Analyze a Resume with an AI Agent and Match It to a Job Offer (Free n8n Workflow + Video Guide + Tutorial + Download)
This guide shows you how to automate the analysis of a PDF resume using an AI agent integrated into n8n, which extracts key data and compares it to a job offer.
In just seconds, you’ll get a structured candidate profile and a precise matching score — no manual sorting or copy-pasting required.
You can download the ready-to-use workflow, follow the step-by-step video tutorial, and adapt it to your own hiring process — without writing a single line of code.
Hack’celeration: What the so-called experts never show you? We give it to you.

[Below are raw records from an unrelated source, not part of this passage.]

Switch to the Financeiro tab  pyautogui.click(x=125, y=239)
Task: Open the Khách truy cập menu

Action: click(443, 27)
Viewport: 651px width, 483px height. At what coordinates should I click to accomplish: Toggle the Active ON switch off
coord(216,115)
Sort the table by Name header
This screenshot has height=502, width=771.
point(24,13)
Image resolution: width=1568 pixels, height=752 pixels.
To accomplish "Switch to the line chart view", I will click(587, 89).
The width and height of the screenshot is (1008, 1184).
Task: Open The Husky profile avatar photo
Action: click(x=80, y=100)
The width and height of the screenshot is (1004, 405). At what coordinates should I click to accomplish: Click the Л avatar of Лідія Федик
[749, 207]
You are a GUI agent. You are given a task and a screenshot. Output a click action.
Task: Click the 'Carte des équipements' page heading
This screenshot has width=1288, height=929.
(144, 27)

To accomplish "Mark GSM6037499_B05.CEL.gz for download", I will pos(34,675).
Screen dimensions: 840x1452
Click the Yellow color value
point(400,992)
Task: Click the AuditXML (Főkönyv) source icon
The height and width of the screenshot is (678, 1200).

What the n8n Automation Enables to Automatically Analyze a Resume with an AI Agent and Measure Matching
Want to instantly know if a resume matches a job offer without spending hours reviewing profiles? This n8n automation helps you pre-qualify every candidate with an AI agent.
Here’s how it works: download the ready-to-use workflow, upload a PDF resume and a job description, and get a detailed matching score with all data sorted in Google Sheets.
Bonus: you can fully customize the trigger (e.g. fetch applications via email or API) and automatically send a rejection email or alert when a strong candidate is identified.
No more guessing or manual review — with n8n and this AI agent, you qualify the right candidates in seconds, for free and with zero effort.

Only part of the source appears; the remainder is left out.